> **Data for this exercise**:
BEGIN

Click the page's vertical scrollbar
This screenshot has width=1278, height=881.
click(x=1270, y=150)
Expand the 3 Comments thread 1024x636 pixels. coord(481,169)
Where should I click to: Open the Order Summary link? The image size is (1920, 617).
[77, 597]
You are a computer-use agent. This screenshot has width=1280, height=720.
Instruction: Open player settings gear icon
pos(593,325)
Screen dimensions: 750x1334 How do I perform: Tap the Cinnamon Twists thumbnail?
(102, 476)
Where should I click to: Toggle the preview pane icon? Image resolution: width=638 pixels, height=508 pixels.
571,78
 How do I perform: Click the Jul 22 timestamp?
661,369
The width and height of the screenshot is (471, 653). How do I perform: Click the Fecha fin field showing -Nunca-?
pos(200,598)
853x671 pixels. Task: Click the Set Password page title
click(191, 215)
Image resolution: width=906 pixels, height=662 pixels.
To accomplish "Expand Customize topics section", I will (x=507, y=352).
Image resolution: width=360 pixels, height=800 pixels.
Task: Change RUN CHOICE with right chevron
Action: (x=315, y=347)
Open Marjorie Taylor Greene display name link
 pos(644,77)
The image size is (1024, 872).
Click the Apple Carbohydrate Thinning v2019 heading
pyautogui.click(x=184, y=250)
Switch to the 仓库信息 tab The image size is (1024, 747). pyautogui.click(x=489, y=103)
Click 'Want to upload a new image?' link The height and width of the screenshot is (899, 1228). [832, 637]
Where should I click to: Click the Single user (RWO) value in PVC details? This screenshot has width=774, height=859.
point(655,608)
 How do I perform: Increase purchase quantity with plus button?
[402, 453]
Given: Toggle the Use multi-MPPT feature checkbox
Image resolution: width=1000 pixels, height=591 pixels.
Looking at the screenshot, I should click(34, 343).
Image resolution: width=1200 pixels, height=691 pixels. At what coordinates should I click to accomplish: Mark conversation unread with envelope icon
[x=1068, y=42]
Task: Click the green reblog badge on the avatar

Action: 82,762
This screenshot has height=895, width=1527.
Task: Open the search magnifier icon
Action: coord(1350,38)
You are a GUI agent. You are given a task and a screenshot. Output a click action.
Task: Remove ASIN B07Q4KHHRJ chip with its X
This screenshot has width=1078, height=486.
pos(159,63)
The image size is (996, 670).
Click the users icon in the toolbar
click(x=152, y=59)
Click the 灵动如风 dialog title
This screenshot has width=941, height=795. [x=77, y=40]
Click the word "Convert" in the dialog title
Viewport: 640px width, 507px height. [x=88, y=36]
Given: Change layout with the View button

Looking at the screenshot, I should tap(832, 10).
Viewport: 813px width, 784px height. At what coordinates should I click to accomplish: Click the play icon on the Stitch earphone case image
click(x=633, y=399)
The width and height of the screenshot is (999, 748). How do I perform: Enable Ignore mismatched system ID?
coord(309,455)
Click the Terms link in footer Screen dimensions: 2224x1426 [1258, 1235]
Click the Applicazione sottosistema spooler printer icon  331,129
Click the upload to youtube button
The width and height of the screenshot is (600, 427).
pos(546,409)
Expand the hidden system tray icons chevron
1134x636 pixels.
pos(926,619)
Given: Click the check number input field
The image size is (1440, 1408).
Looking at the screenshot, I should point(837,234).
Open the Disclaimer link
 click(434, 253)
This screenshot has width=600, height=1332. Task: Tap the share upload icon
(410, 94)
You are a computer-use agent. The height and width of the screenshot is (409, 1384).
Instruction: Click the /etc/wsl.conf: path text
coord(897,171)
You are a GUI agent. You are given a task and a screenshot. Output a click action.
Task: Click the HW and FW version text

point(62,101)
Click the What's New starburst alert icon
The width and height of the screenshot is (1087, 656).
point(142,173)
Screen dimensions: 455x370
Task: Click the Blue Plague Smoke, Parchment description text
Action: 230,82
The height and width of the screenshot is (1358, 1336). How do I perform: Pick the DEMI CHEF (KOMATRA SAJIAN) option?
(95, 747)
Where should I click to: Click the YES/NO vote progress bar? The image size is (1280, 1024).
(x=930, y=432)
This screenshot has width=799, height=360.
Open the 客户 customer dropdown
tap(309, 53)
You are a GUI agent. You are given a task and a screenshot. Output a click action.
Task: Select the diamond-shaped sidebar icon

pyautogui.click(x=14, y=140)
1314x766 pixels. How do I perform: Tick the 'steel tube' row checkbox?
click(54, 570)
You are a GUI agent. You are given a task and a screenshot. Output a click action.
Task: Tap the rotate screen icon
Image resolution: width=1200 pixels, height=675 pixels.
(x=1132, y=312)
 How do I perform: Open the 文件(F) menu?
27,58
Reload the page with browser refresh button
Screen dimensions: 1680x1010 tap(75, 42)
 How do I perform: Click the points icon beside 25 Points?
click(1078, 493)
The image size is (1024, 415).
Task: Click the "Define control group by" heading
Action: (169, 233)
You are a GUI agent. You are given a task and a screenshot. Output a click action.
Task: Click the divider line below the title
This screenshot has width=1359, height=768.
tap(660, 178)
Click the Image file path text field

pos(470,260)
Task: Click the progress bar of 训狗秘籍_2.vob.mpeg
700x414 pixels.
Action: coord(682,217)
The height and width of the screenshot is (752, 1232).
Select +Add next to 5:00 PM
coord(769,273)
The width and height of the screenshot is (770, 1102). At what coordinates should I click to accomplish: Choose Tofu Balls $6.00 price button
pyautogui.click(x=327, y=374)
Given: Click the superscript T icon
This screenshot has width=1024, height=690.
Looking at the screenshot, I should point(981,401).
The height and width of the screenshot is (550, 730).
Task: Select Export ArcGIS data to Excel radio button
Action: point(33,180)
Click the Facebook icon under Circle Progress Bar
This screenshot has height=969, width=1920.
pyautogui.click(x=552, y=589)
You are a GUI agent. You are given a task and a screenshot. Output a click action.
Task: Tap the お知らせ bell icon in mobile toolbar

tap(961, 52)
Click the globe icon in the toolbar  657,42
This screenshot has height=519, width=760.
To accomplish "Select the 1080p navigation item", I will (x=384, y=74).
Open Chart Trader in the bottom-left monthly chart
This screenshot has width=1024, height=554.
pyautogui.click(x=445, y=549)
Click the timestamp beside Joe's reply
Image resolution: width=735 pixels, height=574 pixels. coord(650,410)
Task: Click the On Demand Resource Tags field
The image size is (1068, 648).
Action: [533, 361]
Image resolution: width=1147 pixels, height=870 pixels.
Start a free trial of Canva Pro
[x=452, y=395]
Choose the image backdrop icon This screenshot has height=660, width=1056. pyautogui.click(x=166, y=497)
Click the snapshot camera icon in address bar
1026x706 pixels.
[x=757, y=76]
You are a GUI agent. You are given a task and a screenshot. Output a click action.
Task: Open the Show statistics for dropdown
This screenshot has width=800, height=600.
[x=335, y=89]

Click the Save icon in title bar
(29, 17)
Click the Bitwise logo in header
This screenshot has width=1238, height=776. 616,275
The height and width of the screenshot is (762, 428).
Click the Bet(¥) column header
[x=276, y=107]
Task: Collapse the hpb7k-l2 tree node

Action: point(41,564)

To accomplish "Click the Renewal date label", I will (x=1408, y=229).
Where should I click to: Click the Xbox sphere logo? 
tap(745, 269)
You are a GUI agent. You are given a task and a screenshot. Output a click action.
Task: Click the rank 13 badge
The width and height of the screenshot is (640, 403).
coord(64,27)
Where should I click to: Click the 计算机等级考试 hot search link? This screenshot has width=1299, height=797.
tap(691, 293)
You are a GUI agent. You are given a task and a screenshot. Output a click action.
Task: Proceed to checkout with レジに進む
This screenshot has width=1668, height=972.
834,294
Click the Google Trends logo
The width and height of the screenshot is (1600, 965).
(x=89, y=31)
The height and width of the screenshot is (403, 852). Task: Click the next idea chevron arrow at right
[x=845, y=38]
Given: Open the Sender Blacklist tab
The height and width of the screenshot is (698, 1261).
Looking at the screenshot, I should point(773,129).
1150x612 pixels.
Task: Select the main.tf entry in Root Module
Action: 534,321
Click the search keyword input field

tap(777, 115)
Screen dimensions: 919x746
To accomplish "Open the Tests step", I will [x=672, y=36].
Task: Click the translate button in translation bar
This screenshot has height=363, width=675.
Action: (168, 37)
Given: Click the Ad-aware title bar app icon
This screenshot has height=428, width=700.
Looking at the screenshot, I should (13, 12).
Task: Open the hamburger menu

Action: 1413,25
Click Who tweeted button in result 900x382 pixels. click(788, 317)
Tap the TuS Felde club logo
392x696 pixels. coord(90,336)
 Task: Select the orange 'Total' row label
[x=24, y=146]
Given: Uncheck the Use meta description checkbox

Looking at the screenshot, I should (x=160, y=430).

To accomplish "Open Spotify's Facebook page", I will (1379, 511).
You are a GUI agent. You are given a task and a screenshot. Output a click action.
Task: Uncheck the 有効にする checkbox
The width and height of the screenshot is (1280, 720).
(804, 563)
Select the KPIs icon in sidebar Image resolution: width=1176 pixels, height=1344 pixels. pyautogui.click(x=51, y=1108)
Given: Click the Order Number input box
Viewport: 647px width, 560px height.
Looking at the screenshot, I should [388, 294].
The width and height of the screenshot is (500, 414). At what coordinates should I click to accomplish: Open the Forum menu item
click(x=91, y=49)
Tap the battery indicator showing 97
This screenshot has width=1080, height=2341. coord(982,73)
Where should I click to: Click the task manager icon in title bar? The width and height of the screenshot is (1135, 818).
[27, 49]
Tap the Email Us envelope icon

END

> **Work request**: The result is a copy of every line above where the word "Facebook" shows up.

> **Written response**:
Click the Facebook icon under Circle Progress Bar
To accomplish "Open Spotify's Facebook page", I will (1379, 511).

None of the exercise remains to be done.